## [Exercise goal]
Search the data below for "tray"; list each line that holds it.
*** Data under study Section Begins ***
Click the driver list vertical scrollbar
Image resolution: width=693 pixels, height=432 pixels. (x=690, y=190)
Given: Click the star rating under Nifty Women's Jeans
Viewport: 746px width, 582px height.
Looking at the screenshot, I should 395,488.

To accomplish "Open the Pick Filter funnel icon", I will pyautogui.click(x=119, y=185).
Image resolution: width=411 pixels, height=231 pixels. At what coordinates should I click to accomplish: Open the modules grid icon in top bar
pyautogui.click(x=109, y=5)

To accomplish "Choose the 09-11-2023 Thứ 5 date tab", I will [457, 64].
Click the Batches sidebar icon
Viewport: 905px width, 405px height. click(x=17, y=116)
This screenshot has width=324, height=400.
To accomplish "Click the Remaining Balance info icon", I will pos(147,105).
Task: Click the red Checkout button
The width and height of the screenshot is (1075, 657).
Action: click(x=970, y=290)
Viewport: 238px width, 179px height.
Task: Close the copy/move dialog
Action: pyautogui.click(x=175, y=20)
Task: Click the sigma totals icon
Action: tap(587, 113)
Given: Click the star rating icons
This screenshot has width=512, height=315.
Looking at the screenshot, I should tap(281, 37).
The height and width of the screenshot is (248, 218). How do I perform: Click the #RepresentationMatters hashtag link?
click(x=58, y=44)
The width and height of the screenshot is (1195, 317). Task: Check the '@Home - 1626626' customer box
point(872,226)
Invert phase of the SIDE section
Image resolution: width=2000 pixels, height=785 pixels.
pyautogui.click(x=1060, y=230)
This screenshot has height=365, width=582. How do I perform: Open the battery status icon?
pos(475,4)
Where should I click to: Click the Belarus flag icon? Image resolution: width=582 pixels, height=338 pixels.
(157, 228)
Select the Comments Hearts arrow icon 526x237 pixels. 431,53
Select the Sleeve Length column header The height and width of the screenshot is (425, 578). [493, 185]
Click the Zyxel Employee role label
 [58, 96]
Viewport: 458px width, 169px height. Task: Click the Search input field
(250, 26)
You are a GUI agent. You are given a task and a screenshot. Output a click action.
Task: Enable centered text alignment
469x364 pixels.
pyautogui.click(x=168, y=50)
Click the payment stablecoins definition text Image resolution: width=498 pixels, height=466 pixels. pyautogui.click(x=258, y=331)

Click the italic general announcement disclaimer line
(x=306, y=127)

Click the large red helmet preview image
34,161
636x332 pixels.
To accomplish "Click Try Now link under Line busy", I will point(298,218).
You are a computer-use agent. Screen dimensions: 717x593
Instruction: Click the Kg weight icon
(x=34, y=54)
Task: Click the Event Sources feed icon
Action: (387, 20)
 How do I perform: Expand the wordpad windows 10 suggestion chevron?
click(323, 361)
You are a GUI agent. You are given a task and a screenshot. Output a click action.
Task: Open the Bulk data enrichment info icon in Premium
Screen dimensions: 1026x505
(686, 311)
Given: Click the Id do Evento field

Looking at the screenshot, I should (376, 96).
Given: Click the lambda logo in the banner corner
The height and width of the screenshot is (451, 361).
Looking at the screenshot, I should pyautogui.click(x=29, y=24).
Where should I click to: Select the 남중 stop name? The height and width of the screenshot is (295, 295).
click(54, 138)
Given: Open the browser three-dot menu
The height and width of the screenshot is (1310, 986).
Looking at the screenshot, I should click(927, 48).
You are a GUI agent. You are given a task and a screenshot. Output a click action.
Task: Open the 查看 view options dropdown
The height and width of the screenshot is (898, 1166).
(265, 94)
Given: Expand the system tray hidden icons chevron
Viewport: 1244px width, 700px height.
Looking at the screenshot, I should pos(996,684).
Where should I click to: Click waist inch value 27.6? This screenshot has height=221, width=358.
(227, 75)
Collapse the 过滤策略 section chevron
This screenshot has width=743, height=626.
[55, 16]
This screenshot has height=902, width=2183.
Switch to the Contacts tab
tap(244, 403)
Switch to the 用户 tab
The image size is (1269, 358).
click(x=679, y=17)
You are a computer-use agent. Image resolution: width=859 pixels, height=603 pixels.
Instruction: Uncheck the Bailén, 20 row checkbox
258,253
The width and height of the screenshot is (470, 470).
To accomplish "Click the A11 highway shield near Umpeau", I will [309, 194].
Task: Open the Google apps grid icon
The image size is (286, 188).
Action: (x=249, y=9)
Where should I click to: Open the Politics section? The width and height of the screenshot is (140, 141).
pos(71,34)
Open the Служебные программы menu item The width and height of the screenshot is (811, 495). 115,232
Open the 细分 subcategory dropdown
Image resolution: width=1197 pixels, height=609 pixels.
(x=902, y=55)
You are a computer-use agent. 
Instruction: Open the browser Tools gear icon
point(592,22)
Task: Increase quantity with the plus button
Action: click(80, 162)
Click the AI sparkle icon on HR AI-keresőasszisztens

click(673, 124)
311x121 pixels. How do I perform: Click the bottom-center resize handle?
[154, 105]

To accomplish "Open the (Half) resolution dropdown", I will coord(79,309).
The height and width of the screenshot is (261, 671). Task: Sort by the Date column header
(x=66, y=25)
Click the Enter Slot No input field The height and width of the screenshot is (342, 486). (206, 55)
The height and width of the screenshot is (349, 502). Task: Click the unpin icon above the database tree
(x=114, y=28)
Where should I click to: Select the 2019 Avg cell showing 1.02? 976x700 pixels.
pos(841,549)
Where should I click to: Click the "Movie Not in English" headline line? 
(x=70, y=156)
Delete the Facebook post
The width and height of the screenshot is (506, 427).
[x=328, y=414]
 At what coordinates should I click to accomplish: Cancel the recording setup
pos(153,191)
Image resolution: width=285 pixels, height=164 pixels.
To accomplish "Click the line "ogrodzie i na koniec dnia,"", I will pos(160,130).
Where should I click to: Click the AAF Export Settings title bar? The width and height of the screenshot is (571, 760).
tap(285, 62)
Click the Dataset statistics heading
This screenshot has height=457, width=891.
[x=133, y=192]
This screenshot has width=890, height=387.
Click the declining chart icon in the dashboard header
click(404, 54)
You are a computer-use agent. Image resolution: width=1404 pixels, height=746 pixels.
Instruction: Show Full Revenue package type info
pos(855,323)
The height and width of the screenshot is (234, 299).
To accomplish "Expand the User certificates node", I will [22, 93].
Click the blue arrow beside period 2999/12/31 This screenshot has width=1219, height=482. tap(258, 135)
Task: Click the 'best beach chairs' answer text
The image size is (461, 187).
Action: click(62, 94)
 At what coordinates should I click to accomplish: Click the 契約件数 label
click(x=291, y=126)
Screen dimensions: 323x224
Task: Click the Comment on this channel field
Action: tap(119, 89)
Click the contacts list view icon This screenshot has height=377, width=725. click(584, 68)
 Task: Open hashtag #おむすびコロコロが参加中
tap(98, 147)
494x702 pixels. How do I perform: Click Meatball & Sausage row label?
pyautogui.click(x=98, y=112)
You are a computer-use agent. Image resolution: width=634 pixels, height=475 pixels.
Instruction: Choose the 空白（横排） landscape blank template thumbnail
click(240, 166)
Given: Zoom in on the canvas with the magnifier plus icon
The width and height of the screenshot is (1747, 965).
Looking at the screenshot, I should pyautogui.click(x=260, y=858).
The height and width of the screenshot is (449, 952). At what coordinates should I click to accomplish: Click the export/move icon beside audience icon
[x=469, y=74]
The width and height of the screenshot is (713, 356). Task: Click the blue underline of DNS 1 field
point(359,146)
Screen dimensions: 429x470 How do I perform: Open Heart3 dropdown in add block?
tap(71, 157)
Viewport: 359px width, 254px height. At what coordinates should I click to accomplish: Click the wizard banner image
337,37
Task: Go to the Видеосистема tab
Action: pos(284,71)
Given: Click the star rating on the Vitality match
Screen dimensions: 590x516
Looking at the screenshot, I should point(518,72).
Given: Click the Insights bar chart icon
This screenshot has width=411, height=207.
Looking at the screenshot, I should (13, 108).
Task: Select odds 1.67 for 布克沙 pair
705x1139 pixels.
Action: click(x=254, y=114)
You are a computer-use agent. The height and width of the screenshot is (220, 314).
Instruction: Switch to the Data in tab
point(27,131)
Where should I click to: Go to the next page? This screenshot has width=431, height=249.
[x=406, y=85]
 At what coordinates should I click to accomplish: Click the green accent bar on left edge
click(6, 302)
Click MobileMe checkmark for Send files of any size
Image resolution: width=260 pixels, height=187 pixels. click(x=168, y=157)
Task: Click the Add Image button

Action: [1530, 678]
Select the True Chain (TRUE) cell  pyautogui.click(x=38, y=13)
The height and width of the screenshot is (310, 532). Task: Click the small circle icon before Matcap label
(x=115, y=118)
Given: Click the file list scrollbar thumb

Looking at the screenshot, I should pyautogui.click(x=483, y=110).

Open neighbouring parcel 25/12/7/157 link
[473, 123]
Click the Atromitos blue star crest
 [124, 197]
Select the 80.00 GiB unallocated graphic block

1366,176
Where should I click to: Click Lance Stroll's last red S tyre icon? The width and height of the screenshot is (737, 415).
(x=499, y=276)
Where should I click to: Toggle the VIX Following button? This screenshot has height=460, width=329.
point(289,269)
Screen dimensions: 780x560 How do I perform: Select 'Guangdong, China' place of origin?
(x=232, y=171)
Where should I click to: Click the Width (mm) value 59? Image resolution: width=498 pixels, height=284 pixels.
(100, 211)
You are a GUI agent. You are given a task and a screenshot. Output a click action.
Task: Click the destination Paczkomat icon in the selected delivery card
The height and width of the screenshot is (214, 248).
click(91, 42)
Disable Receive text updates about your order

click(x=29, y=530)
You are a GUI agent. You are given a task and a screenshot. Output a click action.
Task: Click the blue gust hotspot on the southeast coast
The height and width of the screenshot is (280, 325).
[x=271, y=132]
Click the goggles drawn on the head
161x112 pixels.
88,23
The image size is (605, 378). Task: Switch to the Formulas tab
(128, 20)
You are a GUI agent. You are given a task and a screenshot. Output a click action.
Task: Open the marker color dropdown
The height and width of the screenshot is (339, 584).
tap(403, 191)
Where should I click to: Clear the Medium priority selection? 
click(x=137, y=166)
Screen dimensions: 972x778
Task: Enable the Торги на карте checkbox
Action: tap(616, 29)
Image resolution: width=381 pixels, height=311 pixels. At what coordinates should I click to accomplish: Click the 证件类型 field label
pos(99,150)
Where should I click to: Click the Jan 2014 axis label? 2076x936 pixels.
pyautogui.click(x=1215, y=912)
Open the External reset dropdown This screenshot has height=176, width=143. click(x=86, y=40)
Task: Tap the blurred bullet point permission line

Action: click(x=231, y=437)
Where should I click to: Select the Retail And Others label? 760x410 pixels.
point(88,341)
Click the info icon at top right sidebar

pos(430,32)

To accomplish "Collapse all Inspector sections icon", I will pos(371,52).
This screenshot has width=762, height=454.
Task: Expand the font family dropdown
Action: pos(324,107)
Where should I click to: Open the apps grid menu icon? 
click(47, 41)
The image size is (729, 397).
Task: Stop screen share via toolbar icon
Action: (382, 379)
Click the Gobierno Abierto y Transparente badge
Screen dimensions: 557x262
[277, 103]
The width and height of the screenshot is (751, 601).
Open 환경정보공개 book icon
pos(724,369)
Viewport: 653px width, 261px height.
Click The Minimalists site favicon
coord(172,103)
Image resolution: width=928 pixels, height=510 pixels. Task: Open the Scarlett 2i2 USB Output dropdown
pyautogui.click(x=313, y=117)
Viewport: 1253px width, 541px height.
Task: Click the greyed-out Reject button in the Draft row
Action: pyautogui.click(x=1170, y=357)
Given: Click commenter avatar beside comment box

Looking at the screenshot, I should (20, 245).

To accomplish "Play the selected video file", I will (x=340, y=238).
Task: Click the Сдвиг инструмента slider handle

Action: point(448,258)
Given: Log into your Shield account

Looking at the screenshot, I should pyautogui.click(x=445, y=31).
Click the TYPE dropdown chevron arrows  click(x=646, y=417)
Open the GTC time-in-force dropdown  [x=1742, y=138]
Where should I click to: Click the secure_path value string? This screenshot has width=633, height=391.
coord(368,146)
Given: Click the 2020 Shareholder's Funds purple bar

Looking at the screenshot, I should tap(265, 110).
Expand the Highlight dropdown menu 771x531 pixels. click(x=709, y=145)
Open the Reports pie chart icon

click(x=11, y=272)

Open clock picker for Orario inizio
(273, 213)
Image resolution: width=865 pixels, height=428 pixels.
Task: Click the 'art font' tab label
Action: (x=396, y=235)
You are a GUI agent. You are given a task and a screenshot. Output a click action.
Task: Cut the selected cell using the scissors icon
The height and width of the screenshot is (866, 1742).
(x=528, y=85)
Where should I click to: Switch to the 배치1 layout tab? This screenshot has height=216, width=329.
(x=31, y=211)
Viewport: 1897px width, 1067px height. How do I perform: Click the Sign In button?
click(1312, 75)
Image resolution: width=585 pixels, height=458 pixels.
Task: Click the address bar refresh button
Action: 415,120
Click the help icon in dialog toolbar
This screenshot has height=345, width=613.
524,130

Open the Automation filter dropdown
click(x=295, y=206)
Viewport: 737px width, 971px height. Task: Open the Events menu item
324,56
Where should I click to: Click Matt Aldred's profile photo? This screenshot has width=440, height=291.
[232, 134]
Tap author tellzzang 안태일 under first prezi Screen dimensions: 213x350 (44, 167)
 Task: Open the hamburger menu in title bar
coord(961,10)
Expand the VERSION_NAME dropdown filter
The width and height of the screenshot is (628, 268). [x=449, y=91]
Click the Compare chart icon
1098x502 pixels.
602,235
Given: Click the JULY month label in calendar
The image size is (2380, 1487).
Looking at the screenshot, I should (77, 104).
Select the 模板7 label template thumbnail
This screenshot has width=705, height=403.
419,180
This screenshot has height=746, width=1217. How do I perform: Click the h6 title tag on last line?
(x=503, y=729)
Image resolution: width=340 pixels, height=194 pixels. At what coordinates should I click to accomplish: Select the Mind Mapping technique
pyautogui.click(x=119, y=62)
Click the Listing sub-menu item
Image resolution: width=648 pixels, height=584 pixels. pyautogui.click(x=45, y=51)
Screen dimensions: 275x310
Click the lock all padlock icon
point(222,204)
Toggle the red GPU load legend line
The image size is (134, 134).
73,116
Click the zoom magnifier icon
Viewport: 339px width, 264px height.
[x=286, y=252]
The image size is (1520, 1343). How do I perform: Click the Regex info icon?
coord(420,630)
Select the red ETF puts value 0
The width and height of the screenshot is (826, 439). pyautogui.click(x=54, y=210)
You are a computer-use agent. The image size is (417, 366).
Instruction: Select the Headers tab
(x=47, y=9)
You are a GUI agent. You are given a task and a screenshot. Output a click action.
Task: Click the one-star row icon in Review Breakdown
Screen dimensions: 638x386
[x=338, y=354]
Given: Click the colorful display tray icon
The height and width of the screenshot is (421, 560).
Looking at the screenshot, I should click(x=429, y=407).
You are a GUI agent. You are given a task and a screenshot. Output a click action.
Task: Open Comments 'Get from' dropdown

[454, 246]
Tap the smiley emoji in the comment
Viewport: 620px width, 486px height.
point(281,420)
*** Data under study Section Ends ***
## [Your response]
Given: Expand the system tray hidden icons chevron
Given: Click the colorful display tray icon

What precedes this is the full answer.